II
—¡Por fin tenía nombre! No era ya el Walter, bastardo de Gurnie, receptáculo de bromas y blanco de las malas lenguas; era sir Walter Fitzrauf, armado caballero por la mano del Rey en persona y dedicado al servicio de aquel esclarecido monarca. Cierto que el recién adquirido prefijo era normando, aunque era también una de las palabras que el uso general estaba mezclando en el lenguaje vulgar, y Walter apenas si dudaba de que hasta su abuelo, de haber estado vivo, hubiera pensado dos veces en ello.

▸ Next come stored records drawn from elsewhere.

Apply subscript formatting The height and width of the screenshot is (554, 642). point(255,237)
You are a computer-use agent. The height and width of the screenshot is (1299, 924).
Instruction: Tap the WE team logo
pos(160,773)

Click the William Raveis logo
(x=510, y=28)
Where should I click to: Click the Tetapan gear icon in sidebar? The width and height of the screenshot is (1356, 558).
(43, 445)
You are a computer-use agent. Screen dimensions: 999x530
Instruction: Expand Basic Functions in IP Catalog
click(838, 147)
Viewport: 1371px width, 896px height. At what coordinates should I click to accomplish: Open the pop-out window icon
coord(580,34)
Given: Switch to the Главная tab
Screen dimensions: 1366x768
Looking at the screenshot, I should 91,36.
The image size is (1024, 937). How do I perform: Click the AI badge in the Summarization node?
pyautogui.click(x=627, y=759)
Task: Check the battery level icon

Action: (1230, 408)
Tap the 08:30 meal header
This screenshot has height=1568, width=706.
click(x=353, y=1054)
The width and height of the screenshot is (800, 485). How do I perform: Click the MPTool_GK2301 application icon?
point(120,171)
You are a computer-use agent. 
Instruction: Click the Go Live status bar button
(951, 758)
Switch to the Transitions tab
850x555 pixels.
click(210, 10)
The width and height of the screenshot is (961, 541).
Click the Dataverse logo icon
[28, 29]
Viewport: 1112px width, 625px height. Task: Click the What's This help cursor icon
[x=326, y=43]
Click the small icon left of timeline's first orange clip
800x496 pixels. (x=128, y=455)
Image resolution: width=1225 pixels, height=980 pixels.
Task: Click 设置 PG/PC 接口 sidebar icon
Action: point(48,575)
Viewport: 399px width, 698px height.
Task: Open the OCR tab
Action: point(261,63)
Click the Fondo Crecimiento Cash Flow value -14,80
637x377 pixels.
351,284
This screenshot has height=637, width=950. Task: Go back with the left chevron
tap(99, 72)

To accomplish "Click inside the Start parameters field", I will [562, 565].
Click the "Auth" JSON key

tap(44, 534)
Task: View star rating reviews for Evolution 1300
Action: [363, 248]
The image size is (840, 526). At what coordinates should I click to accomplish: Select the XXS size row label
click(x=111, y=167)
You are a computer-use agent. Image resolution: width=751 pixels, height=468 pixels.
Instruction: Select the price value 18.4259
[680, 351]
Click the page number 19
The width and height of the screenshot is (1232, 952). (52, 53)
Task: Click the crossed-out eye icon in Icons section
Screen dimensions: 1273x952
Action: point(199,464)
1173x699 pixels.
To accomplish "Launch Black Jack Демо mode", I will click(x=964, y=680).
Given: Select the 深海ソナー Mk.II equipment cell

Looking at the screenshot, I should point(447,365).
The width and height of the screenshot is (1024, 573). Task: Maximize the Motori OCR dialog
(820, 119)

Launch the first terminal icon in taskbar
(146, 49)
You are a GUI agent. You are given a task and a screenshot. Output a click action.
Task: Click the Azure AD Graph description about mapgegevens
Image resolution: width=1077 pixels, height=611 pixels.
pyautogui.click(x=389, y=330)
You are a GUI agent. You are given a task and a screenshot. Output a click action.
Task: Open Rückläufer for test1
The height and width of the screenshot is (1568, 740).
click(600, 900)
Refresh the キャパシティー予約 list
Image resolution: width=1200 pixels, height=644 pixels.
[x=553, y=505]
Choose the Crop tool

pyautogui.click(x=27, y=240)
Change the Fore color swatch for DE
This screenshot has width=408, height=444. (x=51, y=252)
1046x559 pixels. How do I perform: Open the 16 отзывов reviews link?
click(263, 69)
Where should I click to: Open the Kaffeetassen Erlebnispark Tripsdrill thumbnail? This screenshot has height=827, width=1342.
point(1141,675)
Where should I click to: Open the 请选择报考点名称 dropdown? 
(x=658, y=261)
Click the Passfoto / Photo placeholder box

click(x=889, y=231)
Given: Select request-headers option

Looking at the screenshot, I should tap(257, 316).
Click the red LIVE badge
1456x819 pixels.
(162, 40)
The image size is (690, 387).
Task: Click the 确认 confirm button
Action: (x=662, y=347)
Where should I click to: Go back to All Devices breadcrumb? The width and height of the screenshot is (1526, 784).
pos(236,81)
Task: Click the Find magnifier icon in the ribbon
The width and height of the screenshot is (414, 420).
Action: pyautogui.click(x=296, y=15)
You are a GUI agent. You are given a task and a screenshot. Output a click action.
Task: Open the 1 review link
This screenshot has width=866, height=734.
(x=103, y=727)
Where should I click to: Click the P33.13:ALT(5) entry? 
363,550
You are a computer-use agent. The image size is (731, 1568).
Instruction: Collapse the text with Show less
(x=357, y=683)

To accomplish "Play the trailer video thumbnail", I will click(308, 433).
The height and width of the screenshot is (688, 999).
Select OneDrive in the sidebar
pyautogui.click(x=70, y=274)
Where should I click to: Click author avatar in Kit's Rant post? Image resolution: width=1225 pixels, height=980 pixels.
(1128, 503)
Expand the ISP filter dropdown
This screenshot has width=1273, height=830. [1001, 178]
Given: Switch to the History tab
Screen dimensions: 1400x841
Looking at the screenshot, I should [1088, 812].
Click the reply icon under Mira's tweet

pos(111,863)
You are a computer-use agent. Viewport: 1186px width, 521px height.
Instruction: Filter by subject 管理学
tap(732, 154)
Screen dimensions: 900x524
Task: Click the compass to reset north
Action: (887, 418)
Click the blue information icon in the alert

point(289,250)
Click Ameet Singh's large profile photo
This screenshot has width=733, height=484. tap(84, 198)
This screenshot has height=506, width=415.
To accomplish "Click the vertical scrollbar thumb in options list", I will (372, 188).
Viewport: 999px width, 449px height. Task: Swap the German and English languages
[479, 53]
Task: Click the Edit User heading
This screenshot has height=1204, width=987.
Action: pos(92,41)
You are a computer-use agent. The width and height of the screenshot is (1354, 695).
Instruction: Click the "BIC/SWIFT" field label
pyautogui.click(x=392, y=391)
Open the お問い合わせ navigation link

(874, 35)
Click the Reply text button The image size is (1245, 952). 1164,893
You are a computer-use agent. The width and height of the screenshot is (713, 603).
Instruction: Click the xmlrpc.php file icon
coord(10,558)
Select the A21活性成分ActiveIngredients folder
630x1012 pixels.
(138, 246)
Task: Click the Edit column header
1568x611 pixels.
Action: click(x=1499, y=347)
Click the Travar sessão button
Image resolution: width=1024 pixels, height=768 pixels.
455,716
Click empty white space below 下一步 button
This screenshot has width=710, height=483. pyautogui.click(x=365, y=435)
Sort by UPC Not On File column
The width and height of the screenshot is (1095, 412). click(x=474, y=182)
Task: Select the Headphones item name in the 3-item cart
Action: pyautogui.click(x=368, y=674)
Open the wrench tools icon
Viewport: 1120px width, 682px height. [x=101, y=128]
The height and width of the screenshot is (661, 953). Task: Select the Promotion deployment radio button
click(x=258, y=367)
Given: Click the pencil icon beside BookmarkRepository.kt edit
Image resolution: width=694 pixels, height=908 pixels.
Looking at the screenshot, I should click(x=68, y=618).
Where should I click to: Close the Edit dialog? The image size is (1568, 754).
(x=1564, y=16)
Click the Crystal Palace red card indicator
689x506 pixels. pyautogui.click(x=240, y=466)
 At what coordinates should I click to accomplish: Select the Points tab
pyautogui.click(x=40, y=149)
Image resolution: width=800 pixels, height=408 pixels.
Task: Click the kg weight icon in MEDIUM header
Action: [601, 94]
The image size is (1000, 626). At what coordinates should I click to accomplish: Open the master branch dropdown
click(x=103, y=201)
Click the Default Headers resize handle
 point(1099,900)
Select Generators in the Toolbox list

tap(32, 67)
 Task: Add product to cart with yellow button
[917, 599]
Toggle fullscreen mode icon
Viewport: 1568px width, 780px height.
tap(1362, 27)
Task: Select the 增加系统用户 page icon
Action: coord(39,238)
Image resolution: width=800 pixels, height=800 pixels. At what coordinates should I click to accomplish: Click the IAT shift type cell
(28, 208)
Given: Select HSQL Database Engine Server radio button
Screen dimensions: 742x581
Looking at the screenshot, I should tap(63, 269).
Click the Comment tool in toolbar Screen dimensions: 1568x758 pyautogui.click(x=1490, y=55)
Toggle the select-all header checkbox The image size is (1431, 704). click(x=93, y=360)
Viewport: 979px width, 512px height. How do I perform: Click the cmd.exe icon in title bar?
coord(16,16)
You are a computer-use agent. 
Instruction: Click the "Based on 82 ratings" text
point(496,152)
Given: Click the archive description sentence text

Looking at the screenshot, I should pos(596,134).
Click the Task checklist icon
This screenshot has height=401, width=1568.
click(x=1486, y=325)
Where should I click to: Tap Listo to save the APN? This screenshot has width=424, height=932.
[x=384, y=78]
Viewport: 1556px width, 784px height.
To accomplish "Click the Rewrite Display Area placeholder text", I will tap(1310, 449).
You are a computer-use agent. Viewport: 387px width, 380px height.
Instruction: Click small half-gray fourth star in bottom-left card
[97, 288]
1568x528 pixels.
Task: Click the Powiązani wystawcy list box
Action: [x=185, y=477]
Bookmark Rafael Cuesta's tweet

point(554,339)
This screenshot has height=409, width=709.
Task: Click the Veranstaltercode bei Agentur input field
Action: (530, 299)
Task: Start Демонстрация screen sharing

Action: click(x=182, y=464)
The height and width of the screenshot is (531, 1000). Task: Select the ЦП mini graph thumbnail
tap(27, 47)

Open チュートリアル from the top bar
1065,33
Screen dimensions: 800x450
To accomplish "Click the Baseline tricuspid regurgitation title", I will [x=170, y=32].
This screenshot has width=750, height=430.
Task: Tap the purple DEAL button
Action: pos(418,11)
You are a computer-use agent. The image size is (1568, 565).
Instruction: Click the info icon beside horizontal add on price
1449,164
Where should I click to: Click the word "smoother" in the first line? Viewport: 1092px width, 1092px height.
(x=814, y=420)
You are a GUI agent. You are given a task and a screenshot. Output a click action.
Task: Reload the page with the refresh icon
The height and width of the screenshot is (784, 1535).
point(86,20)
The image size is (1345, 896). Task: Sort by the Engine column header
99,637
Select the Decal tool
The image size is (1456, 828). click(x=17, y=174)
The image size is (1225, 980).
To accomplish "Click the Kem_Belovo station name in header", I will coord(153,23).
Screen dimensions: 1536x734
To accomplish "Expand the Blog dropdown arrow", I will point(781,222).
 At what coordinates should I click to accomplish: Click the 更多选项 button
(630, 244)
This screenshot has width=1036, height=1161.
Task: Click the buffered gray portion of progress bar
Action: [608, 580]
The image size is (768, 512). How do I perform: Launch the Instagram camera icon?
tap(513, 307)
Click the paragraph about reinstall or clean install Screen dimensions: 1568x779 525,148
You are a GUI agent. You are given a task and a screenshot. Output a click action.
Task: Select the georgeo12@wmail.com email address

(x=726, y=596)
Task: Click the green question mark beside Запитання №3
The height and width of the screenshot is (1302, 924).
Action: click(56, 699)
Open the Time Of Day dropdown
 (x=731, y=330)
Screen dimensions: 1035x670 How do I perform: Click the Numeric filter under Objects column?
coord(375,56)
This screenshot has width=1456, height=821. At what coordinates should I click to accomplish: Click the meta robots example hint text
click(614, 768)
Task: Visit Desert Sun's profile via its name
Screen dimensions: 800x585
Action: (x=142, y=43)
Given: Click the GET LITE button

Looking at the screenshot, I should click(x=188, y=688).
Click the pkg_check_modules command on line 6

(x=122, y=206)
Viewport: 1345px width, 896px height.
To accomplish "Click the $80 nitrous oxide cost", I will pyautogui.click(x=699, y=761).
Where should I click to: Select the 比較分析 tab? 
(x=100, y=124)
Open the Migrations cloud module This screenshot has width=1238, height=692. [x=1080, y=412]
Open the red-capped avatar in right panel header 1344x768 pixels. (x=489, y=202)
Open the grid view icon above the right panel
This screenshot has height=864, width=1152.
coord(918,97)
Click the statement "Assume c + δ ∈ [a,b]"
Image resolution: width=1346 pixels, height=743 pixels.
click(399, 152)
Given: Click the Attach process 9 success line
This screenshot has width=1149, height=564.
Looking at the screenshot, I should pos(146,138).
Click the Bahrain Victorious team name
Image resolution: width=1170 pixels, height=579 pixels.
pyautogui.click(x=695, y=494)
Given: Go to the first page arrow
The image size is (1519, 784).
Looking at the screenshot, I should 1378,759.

Walter salió de Gloriette, como se llamaba la pequeña parte del castillo en que el real matrimonio tenía sus departamentos privados, y atravesó el puente levadizo hacia la parte principal. Estaba tan excitado a fuerza de entusiasmo, que apenas si prestó atención a la belleza que le rodeaba.
Sin embargo, no pudo evitar verla al poner los pies en el verde césped de la isla exterior. Rodeado por un almenado muro de enceinte y cinco imponentes torres, aquel espacio era llamado patio interior. El nombre parecía extraño, pues su aspecto general era el de un amplio jardín con extensiones de césped y muchos árboles y arbustos. Ya los criados estaban colocando antorchas encendidas ante la inminencia del anochecer, e instalando afuera mesas portátiles para la cena. El hermoso tiempo de otoño había atraído a la corte de Londres, y el comedor de Gloriette era demasiado exiguo para dar cabida a tanta gente. La comida iba a servirse afuera.
El patio estaba lleno de hombres vestidos con ricas hopalandas, acompañados por sus esposas, envueltas en ropas de los más vivos colores. Un rumor de voces le llegó a Walter a los oídos al bajar del puente levadizo, y salió de su agradable ensueño para mirar a su alrededor con renovado interés.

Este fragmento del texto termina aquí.